## BEGIN Reading text
Finally, EEI recommends that the Commission encourage an industry consensus-building effort for developing standards for integrating demand response into markets.  This  willThis will lead to swift implementation of economically efficient, market-based approaches.  This approach will also allow for the Commission and stakeholders to learn from ongoing state retail demand response programs, including which approaches are most cost effective. 

6.         Long-term Planning and Expansion Needs to be Consistent with Emerging Market Forces.

 

EEI commends the Commission’s balanced approach to long-term planning and expansion and the principle that the planning process should “identify opportunities for increasing competition, particularly the elimination of local market power when possible, and should be aggressive about facilitating new demand response, transmission and generation construction as needed.”[18]  The Commission’s detailed proposals regarding long-term planning and expansion[19] appear, however, to take a step back toward central planning approaches by providing that “the RTO would choose an ultimate solution, whether transmission, generation or demand side, after vetting proposals through an open stakeholder process.”[20]  There is a risk that this approach could impede development of competitive generation supplies, could stymie the development of economically efficient demand response, and at the same time undermine investment in transmission as well as vitiate the necessary regulated monopoly status of transmission.
## END Reading text
## BEGIN Data shown
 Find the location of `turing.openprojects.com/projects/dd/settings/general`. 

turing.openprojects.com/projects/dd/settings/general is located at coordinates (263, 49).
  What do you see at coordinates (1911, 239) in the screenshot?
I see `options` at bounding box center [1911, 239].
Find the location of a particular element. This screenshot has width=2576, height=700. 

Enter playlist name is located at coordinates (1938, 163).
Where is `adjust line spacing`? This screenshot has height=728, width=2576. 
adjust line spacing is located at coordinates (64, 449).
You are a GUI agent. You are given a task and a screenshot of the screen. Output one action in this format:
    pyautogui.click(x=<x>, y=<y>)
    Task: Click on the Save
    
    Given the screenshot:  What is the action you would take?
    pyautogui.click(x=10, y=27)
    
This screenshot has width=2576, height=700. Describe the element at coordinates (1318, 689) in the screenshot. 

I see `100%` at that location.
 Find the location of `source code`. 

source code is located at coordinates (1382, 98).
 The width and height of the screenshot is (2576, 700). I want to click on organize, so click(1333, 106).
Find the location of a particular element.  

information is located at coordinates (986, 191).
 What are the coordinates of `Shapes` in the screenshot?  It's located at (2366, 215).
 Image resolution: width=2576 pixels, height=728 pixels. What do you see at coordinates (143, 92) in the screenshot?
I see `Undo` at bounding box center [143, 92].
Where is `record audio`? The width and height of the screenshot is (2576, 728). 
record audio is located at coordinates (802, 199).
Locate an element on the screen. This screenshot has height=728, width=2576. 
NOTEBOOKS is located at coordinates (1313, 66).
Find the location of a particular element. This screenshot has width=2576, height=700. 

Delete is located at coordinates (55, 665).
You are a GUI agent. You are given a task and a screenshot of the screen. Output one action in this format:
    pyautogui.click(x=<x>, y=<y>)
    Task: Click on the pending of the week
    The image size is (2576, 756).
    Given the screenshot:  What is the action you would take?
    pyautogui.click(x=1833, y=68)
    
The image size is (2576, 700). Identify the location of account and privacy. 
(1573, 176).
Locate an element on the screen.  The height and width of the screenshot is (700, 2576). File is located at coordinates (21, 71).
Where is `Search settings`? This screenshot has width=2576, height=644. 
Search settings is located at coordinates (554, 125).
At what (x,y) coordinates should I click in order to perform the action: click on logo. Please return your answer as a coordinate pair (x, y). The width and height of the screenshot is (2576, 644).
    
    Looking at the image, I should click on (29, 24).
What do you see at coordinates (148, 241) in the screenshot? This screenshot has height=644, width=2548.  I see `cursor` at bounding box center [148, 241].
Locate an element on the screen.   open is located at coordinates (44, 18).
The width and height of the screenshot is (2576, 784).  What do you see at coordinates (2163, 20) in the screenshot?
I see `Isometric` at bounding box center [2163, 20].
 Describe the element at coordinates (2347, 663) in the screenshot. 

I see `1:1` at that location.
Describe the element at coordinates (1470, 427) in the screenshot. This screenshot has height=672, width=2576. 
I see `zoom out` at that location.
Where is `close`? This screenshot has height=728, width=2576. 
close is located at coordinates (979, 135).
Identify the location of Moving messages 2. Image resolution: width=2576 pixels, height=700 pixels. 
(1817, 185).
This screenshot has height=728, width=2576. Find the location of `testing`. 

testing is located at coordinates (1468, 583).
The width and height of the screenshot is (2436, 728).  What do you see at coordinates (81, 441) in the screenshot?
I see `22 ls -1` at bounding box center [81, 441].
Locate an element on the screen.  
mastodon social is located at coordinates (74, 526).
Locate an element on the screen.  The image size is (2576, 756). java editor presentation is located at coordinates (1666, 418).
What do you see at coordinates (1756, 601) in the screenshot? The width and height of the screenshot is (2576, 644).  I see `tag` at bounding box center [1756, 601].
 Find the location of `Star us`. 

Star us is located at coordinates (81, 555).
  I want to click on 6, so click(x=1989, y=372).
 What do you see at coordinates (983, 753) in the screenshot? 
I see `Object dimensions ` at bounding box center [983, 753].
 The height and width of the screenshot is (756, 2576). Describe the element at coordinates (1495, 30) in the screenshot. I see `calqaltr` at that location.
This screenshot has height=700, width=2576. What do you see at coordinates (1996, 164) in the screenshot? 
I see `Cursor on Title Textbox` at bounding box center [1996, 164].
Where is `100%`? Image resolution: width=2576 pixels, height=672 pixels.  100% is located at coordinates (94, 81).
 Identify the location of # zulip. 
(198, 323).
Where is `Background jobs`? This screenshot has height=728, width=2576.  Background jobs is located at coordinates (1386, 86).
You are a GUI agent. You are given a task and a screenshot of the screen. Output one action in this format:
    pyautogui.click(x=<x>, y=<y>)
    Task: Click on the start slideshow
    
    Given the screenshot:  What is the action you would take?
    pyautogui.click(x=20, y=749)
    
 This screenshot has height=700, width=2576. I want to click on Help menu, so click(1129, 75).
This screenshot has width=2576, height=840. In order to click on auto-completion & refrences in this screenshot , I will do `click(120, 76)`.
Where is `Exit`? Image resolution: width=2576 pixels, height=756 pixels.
## END Data shown
*Exercises to complete*
a. Answer these questions using the EEI passage:
(i) What kind of effort does EEI recommend that the Commission encourage?
(ii) In the quoted proposal, who would choose an ultimate solution, and after what step?
(iii) According to heading 6, what should long-term planning and expansion be consistent with?
b. Carry the EEI passage forward, starting right after its last sentence.
The lines shown with the EEI passage were taken from a different, unrelated source.

*Expected answers*
a.
(i) An industry consensus-building effort to develop standards for integrating demand response into markets.
(ii) The RTO would choose it, after vetting proposals through an open stakeholder process.
(iii) Emerging market forces.

b.
EEI offers two principles that the Commission should apply in developing long-term planning and expansion.  One, as in any other industry, market risk should be placed on competitively supplied elements.  Generation, merchant transmission and demand response programs arguably should meet the market test.  Regulators and RTO managers and their stakeholder advisers should not be dictating development.[21] 

Two, planning for transmission expansion and its response to the new competitive realities of generation unpredictability and demand fluctuations will require a paradigm shift.  When supply and transmission were developed by a regulated franchised utility based on projections of a static demand, and regulators could shape rate changes to minimize rate shock, centralized planning for transmission expansion was consistent with centralized planning for generation.  Today and tomorrow, when generation, merchant transmission and demand (where possible) can and should respond to market forces, transmission needs to respond to these new market forces.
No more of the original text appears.